Seriously. Banning someone is to teach them not to cheat again, letting them have another start. I don't remember any game that banned you from the game period.

[Doomy]

if someone is interested in hard drive banning and is good at coding contact me.
if you are not good at coding don't contact me.
i have a surprise for who ever does message me.

[Tony]

if someone is interested in hard drive banning and is good at coding contact me.
if you are not good at coding don't contact me.
i have a surprise for who ever does message me.

That sounds ridiculous, Doomy.

[Coke]

Is a fullproof hardware ban really even possible? I don't think so... You're always going to be sending somthing over the net inorder to ban, and whatever you send can be changed. The random registry key thing works but not being able to play on other computers makes it not worth it.

The only 'fullproof' ban I can think of is somehow detecting if a players ip is a proxy, and even that has its problems (dynamic ip's). You can make it more difficult by making players register email addresses, or using some hardware method... It'll always be breakable though.

Our software here at work uses a unique hardware key to determine who can use the app. I believe it takes several keys from the hardware, jumbles them up a bit and uses the end result as a unique 'hardware ID'... seems to work.

Someone would have to replace their hard drive / processor / mob to re-connect in that case. That plus a 24 hour IP ban and permanent account banishment in one neat package would be a good way of getting people to stay away. When they get back on (because they will if they really want too, everyone does), hit them again. They'll soon get the message.

[unknown]

Microsoft uses one to, in order to detect if you can activate windows on your computer or not.. That doesn't mean it's fullproof

[Coke]

Microsoft uses one to, in order to detect if you can activate windows on your computer or not.. That doesn't mean it's fullproof

I never said it would be fullproof.

[Doomy]

if someone is interested in hard drive banning and is good at coding contact me.
if you are not good at coding don't contact me.
i have a surprise for who ever does message me.
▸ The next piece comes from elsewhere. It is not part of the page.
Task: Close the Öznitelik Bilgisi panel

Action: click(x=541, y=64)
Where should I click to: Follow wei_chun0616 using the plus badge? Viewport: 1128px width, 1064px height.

That sounds ridiculous, Doomy.

>.>
i kinda have it already
thats why i said for someone good to message me. Mine is for the old ms.
i said for someone good at coding to message me to see if they wanted to make it compatible with newest ms.

[unknown]

Microsoft uses one to, in order to detect if you can activate windows on your computer or not.. That doesn't mean it's fullproof

I never said it would be fullproof.

My bad

[ExoShox]

this is a late post, and i also am going to try rewriting it because for some reason the packets didnt send, and in this modification it would send on login attempt. So basically ill out line it

One. Player A Makes and Account and plays on the IP 123.45.67.89. They get a account key given to them and it is added to their registry.
Two. Player A's goes on their grandmothers computer in another city and they are on IP 123.45.60.78. Since they have no registry key, when they attempt to log in, the server detects an IP change and gives them the registry key for that account.
Three. Player A starts the client (doesn't matter which of the two computers). Now that they have a registry key it sends it to the server. Well they aren't banned yet so they can play.
Four. Player A decides to hack and their account is banned.
Five. Player A Starts the client on either one of the two computers. Well they have a registry key so it sends it to the server. Hmm. They are banned. So it shuts their client down.
Six. Player A goes on their cousins Computer which doesnt have a key yet. They get to the login screen an try to log into their account. Well they are still banned on the server so it blocks them.

Yes there are other possibilities, but there are way too many to have an effective ban on someone who knows what they are doing.